# Excerpted passage
------------------------------------

Pandas groupby

Here we show a few examples of how to use the pandas groupby function to:

Filter data: select groups with given characteristics
Transform data: add a new column based on group characteristics (e.g. normalization within groups)
Aggregation: calculate aggregative quantities for each group

All the examples are based on a dummy dataset like the following one: A_cat and B_cat are categorical variables, while C and D are numerical. The code to generate the dummy dataset can be found at the bottom of the page.

dummy dataset

Filtering

Select data such that grouping by A_cat will result in groups of 20 or more elements:

df = df.groupby('A_cat').filter(lambda df:len(df)>=20)

Select data such that grouping by B_cat will result in groups having low standard dev on variable C:

df = df.groupby('B_cat').filter(lambda df:df.C.std() < 2)

------------------------------------

# Provided data
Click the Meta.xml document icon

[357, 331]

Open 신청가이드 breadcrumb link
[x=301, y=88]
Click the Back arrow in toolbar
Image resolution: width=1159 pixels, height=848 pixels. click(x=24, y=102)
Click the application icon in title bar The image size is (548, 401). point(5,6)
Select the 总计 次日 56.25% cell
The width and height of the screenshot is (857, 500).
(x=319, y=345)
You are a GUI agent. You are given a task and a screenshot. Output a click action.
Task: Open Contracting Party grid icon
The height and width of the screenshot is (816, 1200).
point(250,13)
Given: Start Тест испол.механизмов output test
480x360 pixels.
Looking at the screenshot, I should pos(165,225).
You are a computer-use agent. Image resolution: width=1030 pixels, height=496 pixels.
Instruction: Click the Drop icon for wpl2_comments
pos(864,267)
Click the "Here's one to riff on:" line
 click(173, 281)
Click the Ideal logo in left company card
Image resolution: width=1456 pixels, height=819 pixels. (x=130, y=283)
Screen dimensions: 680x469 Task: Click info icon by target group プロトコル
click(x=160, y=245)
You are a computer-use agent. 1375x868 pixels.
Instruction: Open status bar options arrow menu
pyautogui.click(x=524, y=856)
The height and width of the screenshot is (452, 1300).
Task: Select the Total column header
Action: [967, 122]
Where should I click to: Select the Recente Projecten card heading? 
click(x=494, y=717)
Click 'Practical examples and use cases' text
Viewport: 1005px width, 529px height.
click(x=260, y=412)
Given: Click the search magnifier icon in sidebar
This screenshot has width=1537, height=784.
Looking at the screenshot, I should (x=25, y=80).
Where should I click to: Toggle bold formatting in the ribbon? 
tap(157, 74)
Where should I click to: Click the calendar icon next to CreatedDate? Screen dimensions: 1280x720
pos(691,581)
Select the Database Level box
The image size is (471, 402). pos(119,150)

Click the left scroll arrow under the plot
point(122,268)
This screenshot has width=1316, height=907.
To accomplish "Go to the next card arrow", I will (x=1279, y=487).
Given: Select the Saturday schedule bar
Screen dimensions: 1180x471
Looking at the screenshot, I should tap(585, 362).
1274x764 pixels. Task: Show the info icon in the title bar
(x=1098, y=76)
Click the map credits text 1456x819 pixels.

------------------------------------

# Work to be completed
Name every variable in the dummy dataset described in the pandas groupby text, and state whether each is categorical or numerical.

# Reply
- A_cat: categorical
- B_cat: categorical
- C: numerical
- D: numerical